Influence of pharmacological manipulation of dopamine and opioid receptor subtypes on stereotyped behaviour of restricted-fed fowls

Abstract

Effects on environmentally induced oral stereotypies (object pecking and drinker directed activity) of antagonists and agonists of dopamine and opioid receptor subtypes were examined in individually caged broiler breeder fowls subjected to chronic food restriction. Three drugs in each category were injected intravenously at three doses, and their effects compared with those of a saline control treatment. With dopamine antagonists, inhibition of both stereotypies was most marked with haloperidol (D 2), intermediate with clozapine (D 4), and lowest with SCH 23390 (D 1). Increased sitting with the high doses of these three drugs may reflect sedation. With dopamine agonists, SKF 38393 (D 1) suppressed both stereotypies slightly, quinpirole (D 3) did so consistently and potently, possibly reflecting preferential presynaptic action, while bromacriptine (D 2) inhibited drinker-directed activity consistently, but its initial suppression of object pecking changed to delayed stimulation with the high dose.
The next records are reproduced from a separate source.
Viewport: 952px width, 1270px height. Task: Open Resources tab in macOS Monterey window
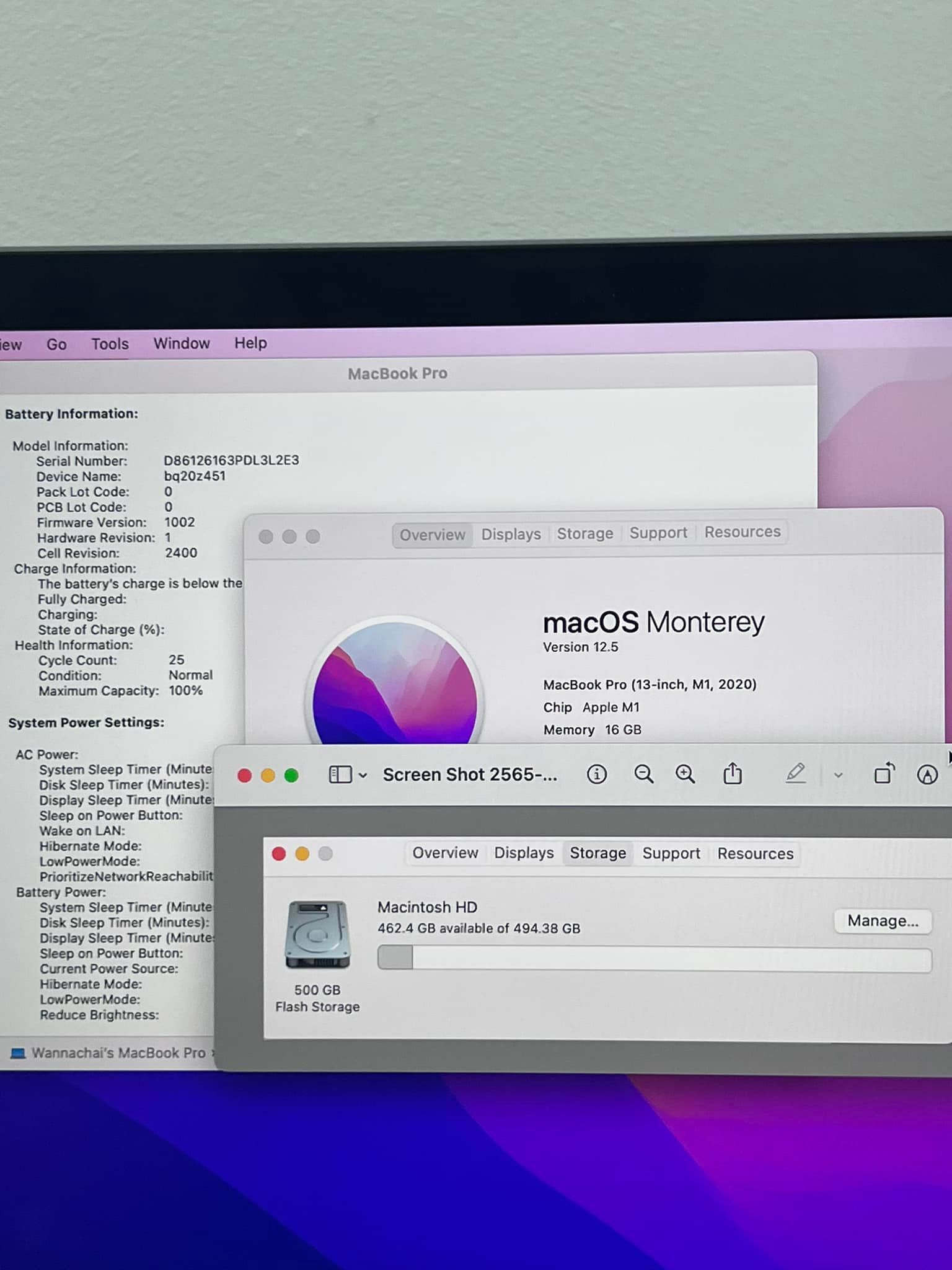coord(742,532)
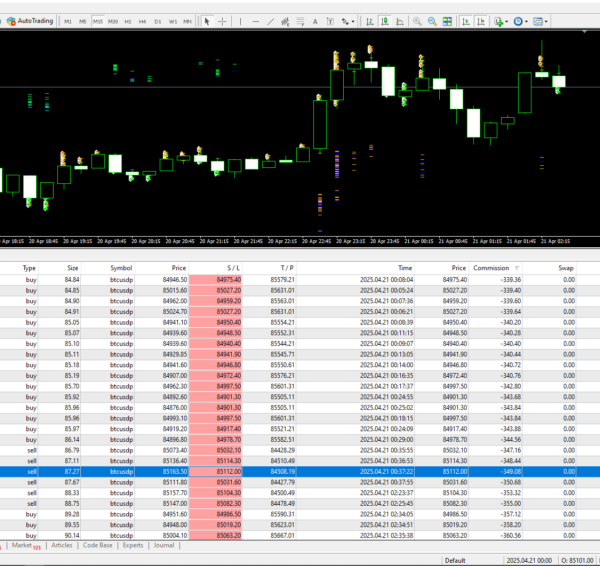Switch chart to M1 timeframe
This screenshot has width=600, height=566.
[67, 20]
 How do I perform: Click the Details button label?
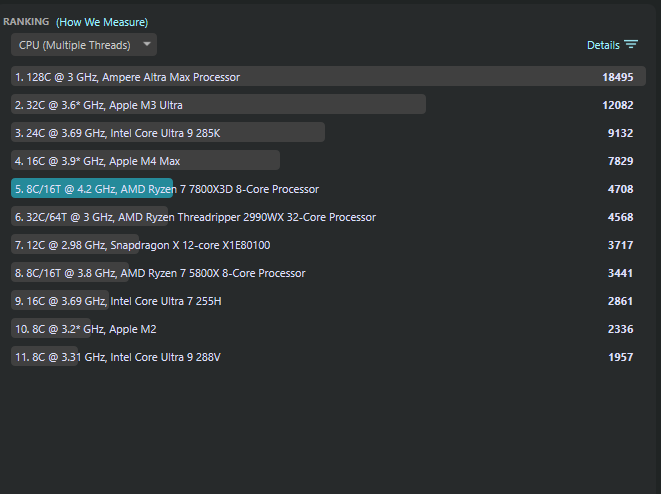pyautogui.click(x=603, y=45)
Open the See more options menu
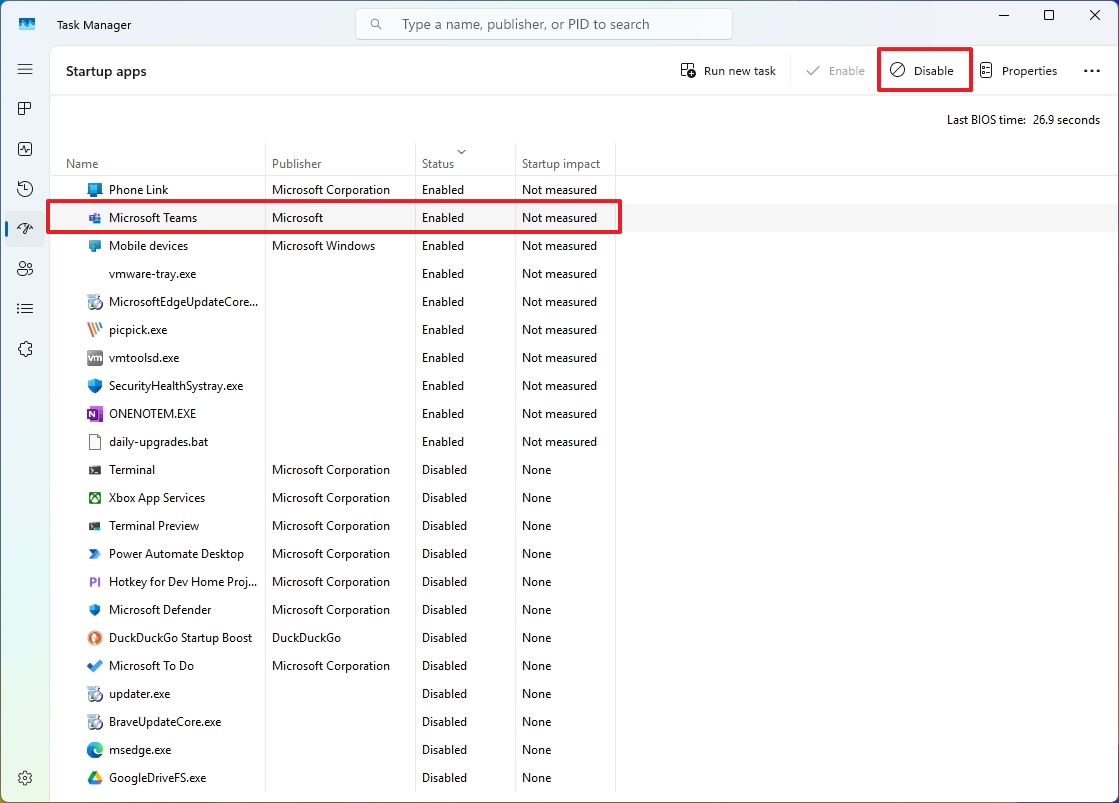This screenshot has height=803, width=1119. coord(1092,70)
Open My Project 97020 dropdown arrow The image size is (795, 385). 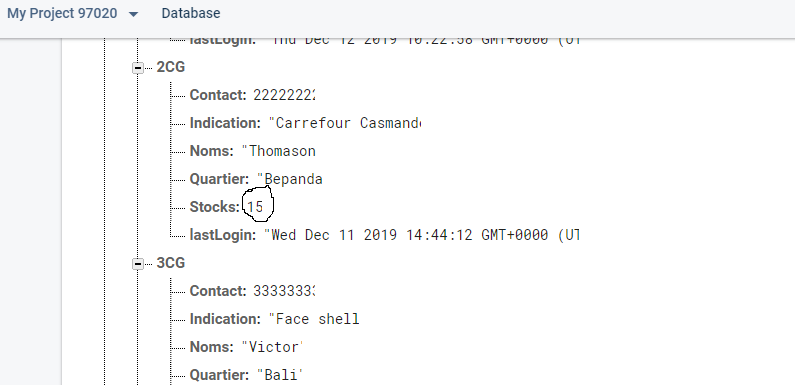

This biphasic effect of bromocriptine may reflect change from pre- to postssynaptic action. Two of the opioid antagonists, naltrexone (mu) and MR 2266 (kappa, but also mu), inhibited object pecking partially, while naltrindole (delta) and the opioid agonists fentanyl (mu), BUBU (delta), and PD 117302 (kappa) had delayed and minor effects. These results suggest that expression of object pecking, but not necessarily drinker-directed activity, depends more on activation of D 2 dopamine receptors than D 1 receptors, the role of D 3 and D 4 receptors is less clear, and activation of mu and possibly kappa opioid receptors may play a contributory role.